(Saved entries)
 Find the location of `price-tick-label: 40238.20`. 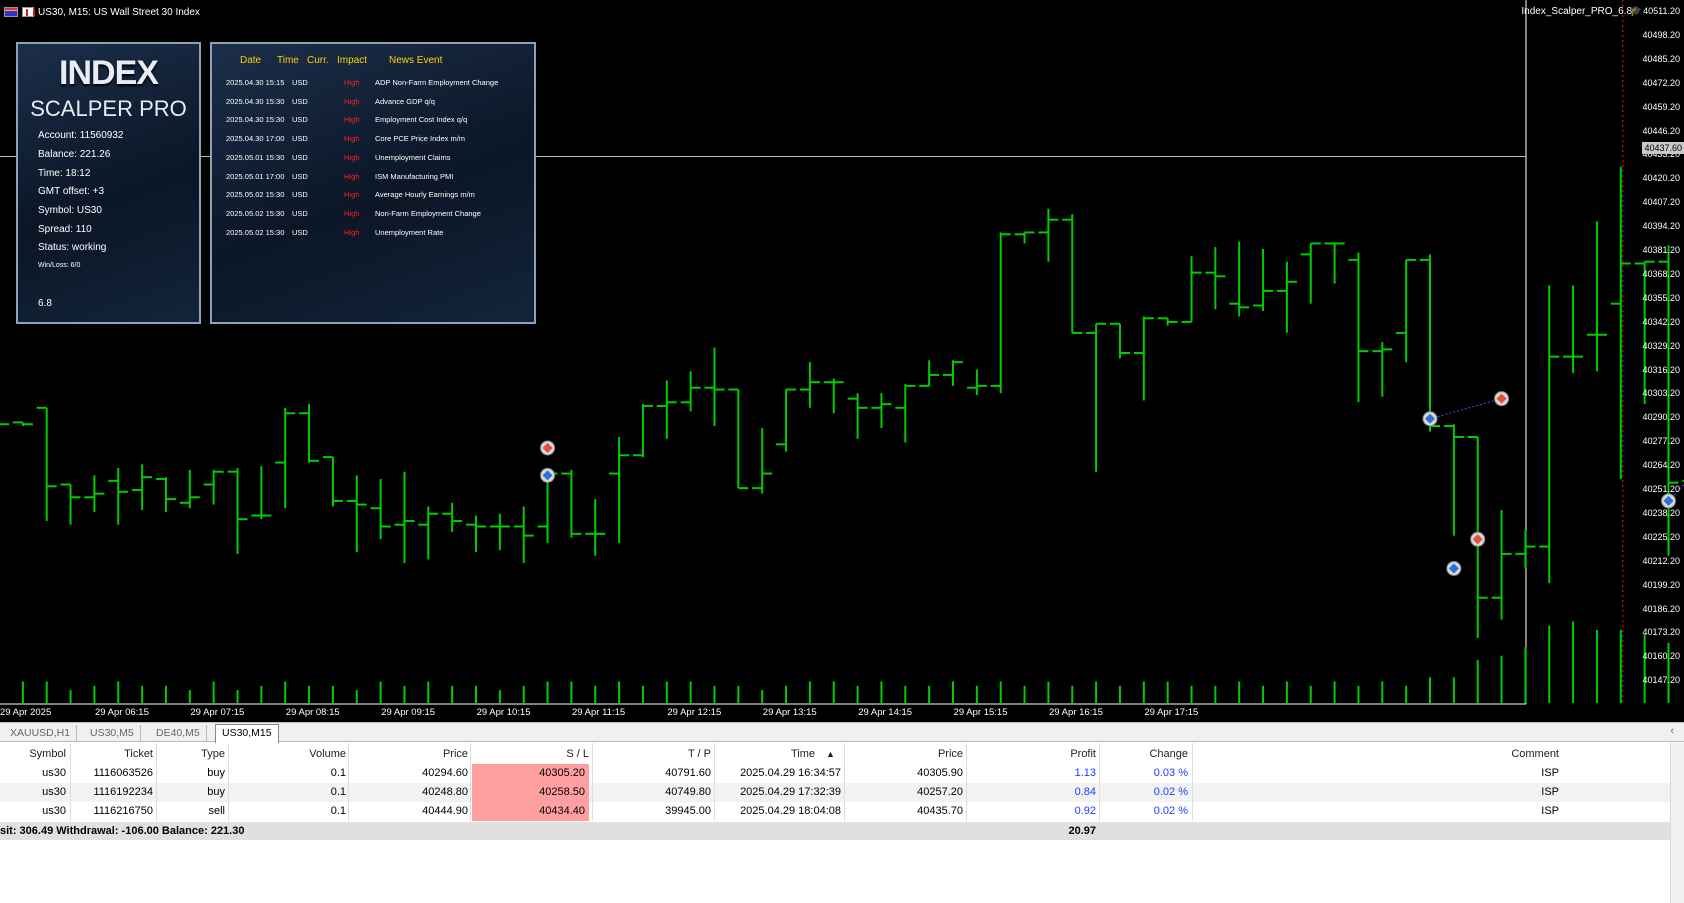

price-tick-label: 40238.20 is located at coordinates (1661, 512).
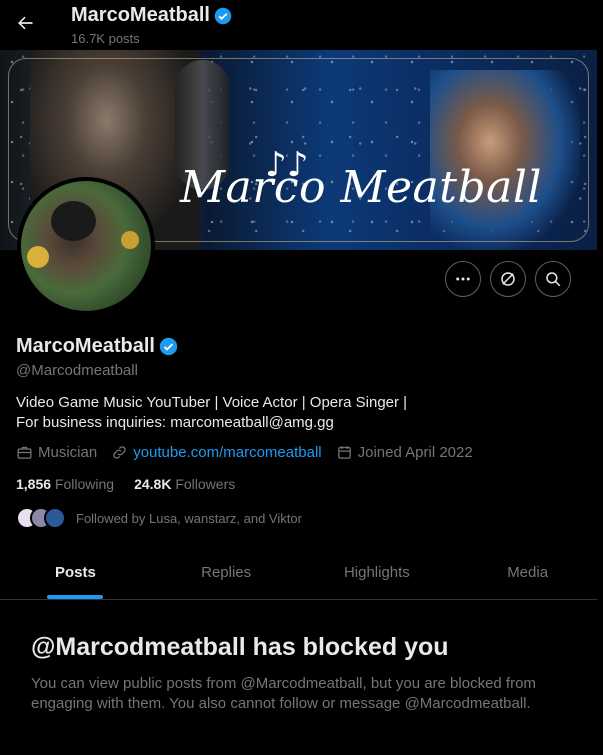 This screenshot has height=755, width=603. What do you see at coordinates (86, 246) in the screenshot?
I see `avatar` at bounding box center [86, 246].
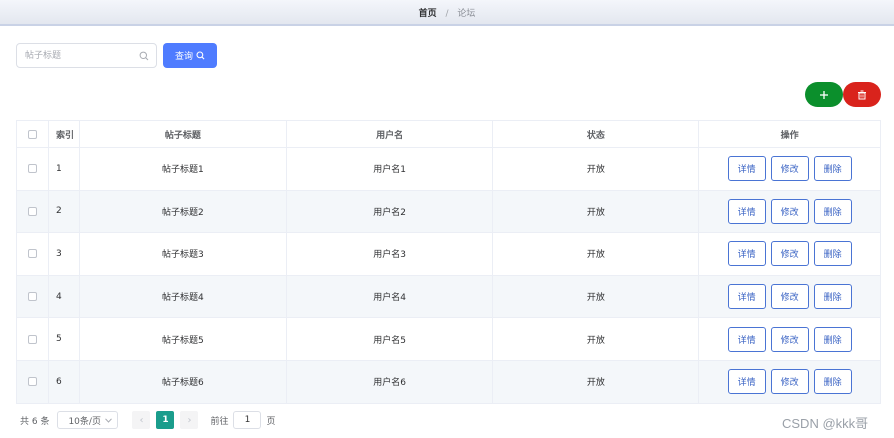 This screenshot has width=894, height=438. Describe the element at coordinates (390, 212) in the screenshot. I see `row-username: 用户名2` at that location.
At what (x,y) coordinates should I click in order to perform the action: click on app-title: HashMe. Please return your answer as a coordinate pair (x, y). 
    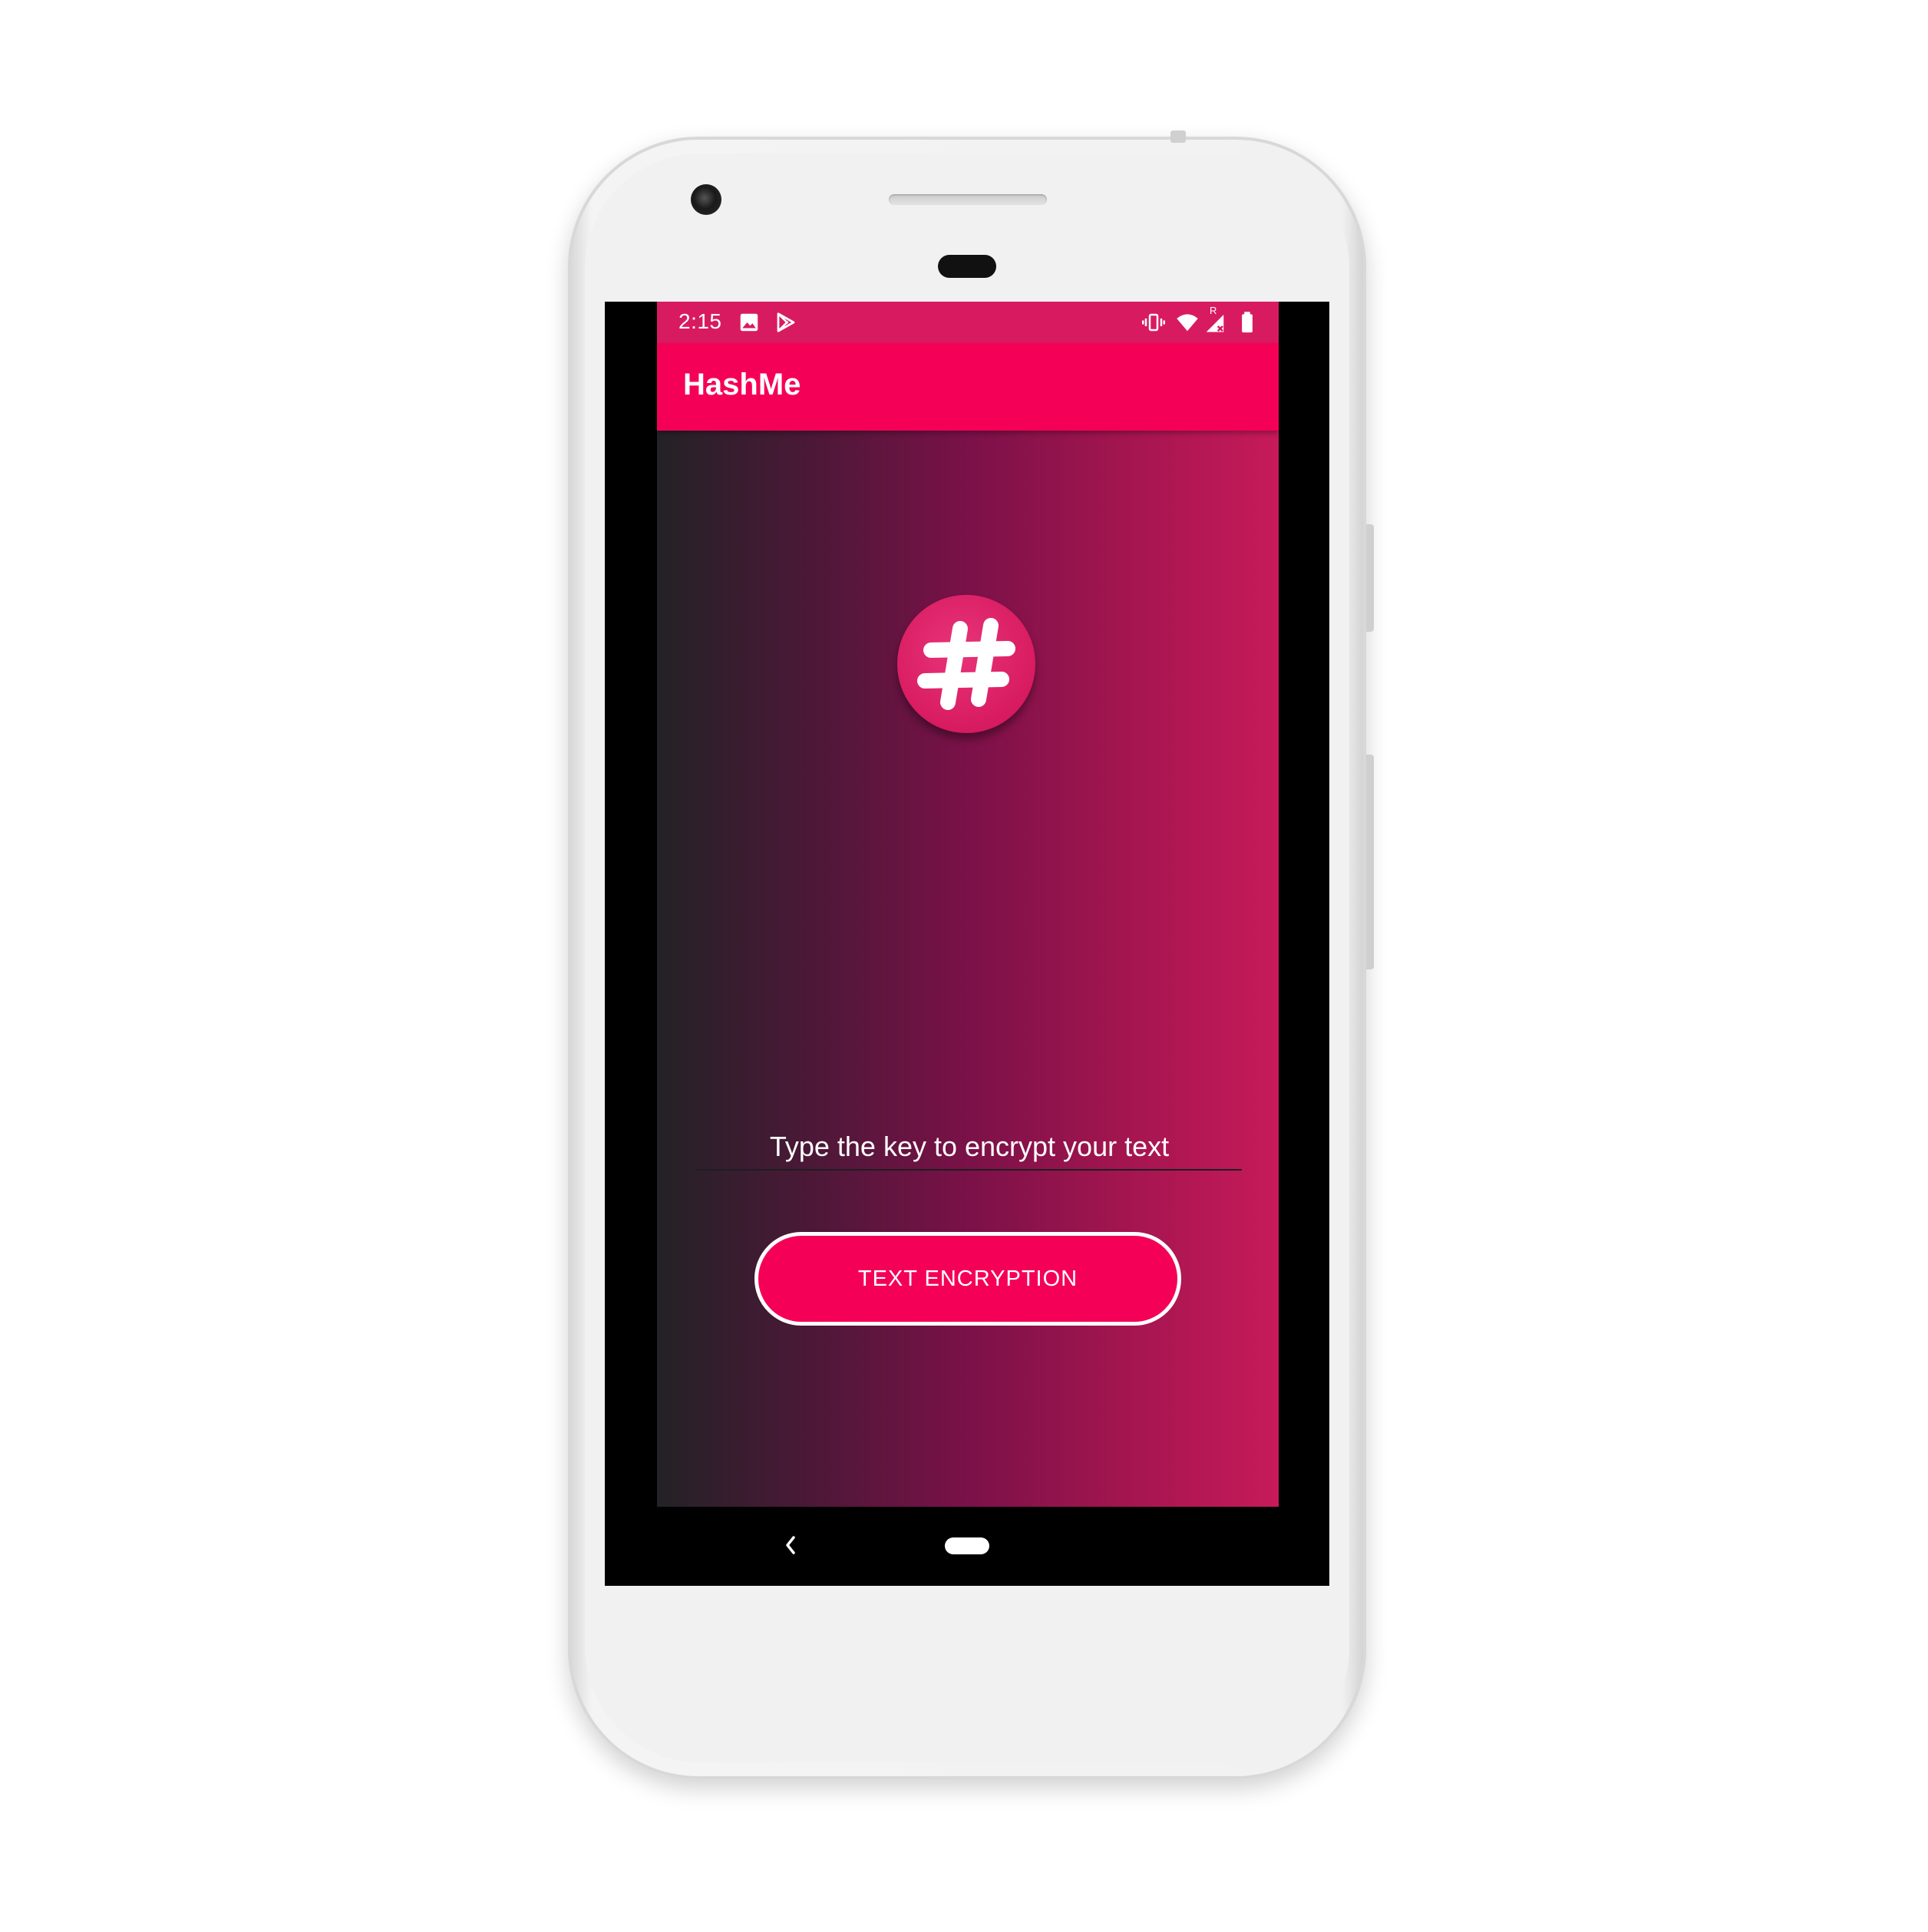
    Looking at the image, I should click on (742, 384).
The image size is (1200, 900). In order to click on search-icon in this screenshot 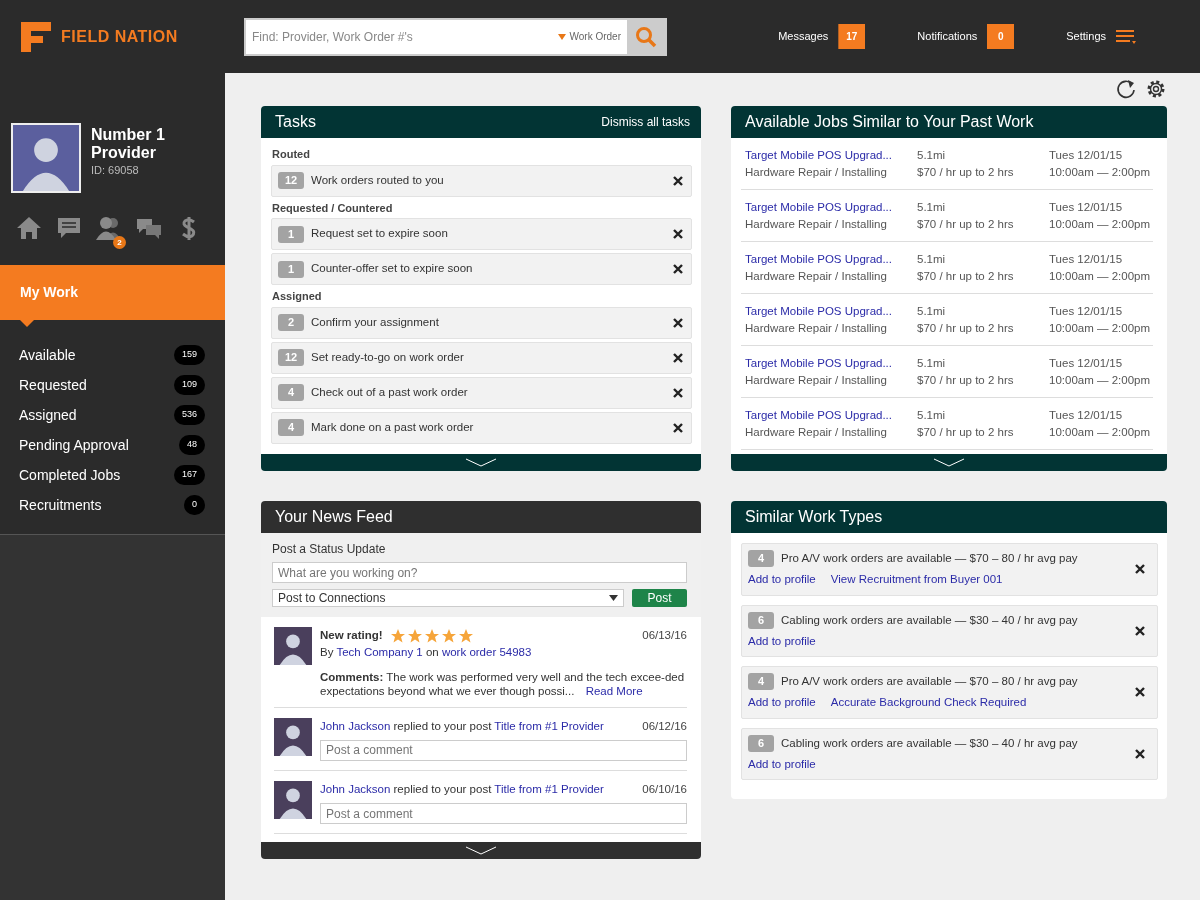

§ **What to work on**: Copy every one of the records above word for word, leaving out the pictures.

§ **The completed task**:
 Find the location of `price-tick-label: 40238.20`. 

price-tick-label: 40238.20 is located at coordinates (1661, 512).
 This screenshot has height=755, width=603. What do you see at coordinates (86, 246) in the screenshot?
I see `avatar` at bounding box center [86, 246].
 This screenshot has width=894, height=438. Describe the element at coordinates (390, 212) in the screenshot. I see `row-username: 用户名2` at that location.
At what (x,y) coordinates should I click in order to perform the action: click on app-title: HashMe. Please return your answer as a coordinate pair (x, y). 
    Looking at the image, I should click on (742, 384).
The image size is (1200, 900). In order to click on search-icon in this screenshot 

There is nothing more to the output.